A Profile of the Differing Views of James Joyce and W. B. Yeats

            When filmmaker Neil Jordan prepared to direct his biopic Michael Collins, he already knew he was constructing the most difficult but most important film of his career. In an interview for London Weekend Television’s program The South Bank Show, Jordan comments on how the Irish struggle for freedom reflects another aspect of the Irish consciousness not often examined: “In many ways, the war of independence was not too far from civil war or not too far from a war about different concepts of what it was to be Irish.” Indeed, the issue of what it means to be Irish was pivotal in the time of Joyce and Yeats. But both men have dissimilar views on how to address Irish identity and these conflicting opinions can best be observed in how they approach politics, the Celtic revival, and the role of Ireland’s past.

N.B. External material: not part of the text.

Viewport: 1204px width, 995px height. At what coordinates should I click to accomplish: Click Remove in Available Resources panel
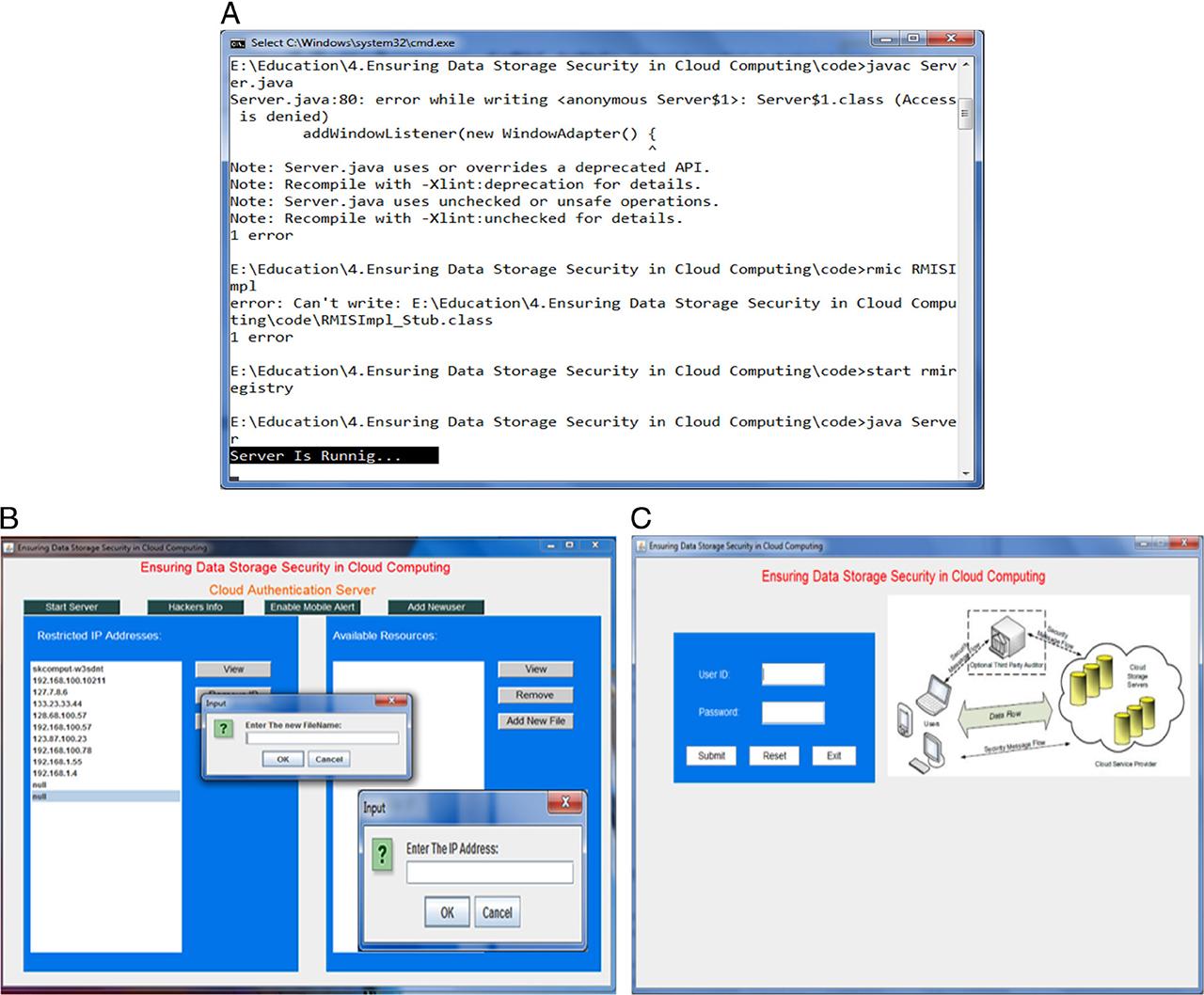[x=535, y=695]
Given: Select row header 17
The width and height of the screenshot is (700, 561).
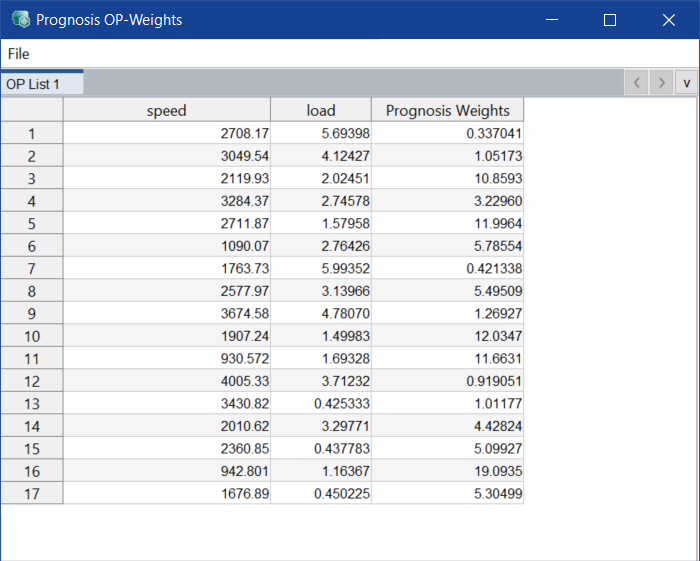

            William Butler Yeats is often thought of as the key poet of the Irish independence movement. This is true to a certain extent, although Yeats was by no means the only or most ardent writer to capture elements of republicanism. Yeats took several events and Irish politicos as subjects for his poems, most notably “Easter 1916,” “Sixteen Dead Men,” and my personal favorite, “The Rose Tree.” “Easter 1916” directly addresses the Easter Rising and the way it changed Ireland forever. Historically speaking, the Rising represents the classic Irish principle of heroic, glorious failure: a group of outmanned, outgunned rebels standing up to the British Empire even though they knew defeat was imminent. The leaders of the Rising were killed by an English firing squad and their remains interred in the limestone of Kilmainham Gaol. Irish citizens were outraged by these punishments and support for Irish independence was galvanized. Yeats skillfully encapsulates the transformation happening around him in “Easter 1916”: “All changed, changed utterly:/ A terrible beauty is born” (15-6). Similarly, “Sixteen Dead Men” speaks of Irish political martyrs and the need to stop talking and start acting. The first verse is remarkably poignant: “O but we talked at large before/ The sixteen men were shot,/ But who can give and take,/ What should be and what not/ While those dead men are loitering there/ To stir the boiling pot?” (1-6). Ostensibly, Yeats refers to the sixteen men killed in connection with the Rising[1] and how speaking of revolution rather than working toward it was worthless. In the striking work “The Rose Tree,” Yeats recalls an imagined conversation between Padraig Pearse and James Connolly, the two most prominent leaders of the Rising:

“O words are lightly spoken,”/ Said Pearse to Connolly,/ “Maybe a breath of politic words/ Has withered our Rose Tree;/ Or maybe but a wind that blows/ Across the bitter sea.”/ “It needs to be but watered,”/ James Connolly replied,/ “To make the green come out again/ And spread on every side,/ And shake the blossom from the bud/ To be the garden’s pride.”/ “But where can we draw water,”/ Said Pearse to Connolly,/ “When all the wells are parched away?/ O plain as plain can be/ There’s nothing but our own red blood/ Can make a right Rose Tree.” (1-18)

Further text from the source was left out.